Solved Problems in Clock Synchronization

When we started working on time (clock) synchronization in 2006/2007, the people pushing the envelope in applications were exposing requirements for levels of accuracy that were unprecedented outside of telecommunications. The high frequency traders and automated traders on Wall Street were talking about microseconds and even nanoseconds, while general state of the art was measured in milliseconds or seconds. The first versions of TimeKeeper blew the doors off on accuracy. But we soon came to the conclusion that high accuracy was the easy part. Fault-tolerance and automatic alerting were critical and difficult. It turned out that silent Falling off the Clock and often spectacular failures in time synchronization were not at all unusual in the field. Time synchronization is fragile and neither the standard protocols (NTP or PTP) or the ubiquitous free software implementations (NTPd, PTPd and many variants) even began to address reliability seriously. Part of the issue is that fault tolerance and reliability in enterprise environments is not the same problem as in the domains for which NTP and PTP were developed. I remember giving a talk on how TimeKeeper fault-tolerance works in a technical conference a couple years back and being berated by one of the audience members for not using the “best master” part of the PTPv2 protocol which, he insisted, solved the problem. But “best master” depends on the time source telling the client how good the time is at the client — something that it has no way to guess without a lot of information not carried in the basic protocol.

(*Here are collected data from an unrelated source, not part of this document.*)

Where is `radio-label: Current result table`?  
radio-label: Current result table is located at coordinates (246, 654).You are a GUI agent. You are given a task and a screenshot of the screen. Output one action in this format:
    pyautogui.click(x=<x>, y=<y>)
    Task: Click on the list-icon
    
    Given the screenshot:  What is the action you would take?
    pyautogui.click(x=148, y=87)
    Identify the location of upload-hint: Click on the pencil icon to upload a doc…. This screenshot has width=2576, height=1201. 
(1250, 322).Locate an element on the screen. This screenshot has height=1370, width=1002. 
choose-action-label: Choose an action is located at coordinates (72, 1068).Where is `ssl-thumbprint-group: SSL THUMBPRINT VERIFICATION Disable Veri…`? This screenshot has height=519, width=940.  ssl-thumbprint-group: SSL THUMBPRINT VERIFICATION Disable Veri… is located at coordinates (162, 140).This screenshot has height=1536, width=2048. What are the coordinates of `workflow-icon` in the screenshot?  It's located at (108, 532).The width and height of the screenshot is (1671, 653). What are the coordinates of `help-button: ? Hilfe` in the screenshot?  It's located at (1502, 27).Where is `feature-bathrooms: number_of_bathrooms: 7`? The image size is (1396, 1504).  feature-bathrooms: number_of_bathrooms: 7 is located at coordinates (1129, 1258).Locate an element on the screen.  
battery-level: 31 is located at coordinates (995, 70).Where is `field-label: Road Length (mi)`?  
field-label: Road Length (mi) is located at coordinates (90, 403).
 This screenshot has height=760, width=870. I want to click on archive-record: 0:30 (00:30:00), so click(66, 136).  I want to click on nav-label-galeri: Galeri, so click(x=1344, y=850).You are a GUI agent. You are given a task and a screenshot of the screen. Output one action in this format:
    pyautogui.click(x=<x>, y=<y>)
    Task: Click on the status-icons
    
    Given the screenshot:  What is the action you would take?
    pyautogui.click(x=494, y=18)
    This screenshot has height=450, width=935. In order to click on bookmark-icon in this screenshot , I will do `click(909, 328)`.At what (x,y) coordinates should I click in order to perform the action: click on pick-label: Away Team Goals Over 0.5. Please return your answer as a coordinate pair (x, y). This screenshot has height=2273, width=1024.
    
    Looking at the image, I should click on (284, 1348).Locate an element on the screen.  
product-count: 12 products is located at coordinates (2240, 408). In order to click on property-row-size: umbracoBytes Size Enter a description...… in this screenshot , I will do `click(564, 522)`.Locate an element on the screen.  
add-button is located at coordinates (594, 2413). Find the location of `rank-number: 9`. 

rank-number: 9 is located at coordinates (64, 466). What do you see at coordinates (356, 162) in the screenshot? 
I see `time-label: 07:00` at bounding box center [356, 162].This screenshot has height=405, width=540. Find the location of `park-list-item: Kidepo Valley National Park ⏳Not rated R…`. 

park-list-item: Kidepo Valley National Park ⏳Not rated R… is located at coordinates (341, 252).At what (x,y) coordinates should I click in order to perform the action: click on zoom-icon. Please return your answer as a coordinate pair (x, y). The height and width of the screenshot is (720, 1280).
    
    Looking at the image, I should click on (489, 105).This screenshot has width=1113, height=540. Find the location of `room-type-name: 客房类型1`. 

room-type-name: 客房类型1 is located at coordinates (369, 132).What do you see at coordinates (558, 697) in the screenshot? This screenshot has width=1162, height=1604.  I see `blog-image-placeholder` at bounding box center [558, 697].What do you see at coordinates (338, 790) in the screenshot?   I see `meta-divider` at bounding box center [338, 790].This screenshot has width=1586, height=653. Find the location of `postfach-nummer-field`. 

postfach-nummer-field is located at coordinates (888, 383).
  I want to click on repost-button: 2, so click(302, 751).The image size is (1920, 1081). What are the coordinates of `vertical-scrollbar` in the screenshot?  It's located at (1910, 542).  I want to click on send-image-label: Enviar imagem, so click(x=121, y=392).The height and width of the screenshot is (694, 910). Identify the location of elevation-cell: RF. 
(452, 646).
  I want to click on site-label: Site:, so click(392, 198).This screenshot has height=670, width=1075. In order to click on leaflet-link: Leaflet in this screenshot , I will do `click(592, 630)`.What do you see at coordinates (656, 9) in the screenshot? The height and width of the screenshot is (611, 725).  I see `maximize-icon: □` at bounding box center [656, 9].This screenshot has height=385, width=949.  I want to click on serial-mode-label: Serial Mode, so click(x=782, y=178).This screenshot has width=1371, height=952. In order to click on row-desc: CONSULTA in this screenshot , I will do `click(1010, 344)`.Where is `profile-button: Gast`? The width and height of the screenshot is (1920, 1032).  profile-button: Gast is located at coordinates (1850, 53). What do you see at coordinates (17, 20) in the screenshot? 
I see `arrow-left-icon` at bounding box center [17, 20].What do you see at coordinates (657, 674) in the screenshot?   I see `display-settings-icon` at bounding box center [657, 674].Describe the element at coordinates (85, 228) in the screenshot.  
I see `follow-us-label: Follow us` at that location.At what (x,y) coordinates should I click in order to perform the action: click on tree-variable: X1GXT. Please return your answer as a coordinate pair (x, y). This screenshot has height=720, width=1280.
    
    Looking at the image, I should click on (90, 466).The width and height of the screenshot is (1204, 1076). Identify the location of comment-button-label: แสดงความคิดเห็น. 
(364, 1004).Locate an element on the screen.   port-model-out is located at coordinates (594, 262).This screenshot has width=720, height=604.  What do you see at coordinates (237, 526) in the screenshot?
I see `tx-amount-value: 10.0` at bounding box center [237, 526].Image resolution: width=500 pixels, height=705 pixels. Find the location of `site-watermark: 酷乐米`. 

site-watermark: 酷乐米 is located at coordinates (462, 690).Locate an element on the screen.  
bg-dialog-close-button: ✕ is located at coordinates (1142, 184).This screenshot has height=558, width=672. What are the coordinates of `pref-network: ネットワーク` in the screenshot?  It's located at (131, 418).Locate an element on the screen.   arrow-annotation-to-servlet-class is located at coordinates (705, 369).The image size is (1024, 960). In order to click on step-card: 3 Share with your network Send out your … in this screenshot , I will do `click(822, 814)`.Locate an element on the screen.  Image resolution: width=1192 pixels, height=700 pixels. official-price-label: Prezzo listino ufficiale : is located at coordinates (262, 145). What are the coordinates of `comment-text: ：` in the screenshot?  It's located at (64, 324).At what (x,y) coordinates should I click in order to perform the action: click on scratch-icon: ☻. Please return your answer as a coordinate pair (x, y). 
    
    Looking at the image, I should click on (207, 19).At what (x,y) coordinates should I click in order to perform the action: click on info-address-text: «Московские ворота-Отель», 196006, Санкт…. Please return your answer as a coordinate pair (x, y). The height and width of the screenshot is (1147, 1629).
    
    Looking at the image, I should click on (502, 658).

TimeKeeper fault-tolerance is based on a mix of completely novel approaches and is built into the architecture of the system. Among the techniques we use is to manage multiple sources by managing an ideal or smart clock for each of them independently. The smart clock is a software clock that takes inputs from a reference time source (over the network or via GPS or IRIG or some other clock signal) and then tries to compute actual time using one or more oscillators and a database of information about the reference source and the oscillators and the general health of the device. We use all that information to decide when to failover from one source to another — and we are totally agnostic about the protocols used by the source. We extract accurate time from any reference source - GPS, PTP, NTP. Over the years of supporting the product in the field, we have had time to refine algorithms in light of experience. It works. And it is somewhat amusing to see how developers of alternative time synchronization packages are scrambling to glue fault tolerance on to their products and how standards bodies are suddenly trying to come up with mechanisms for overcoming the fragility of their protocols.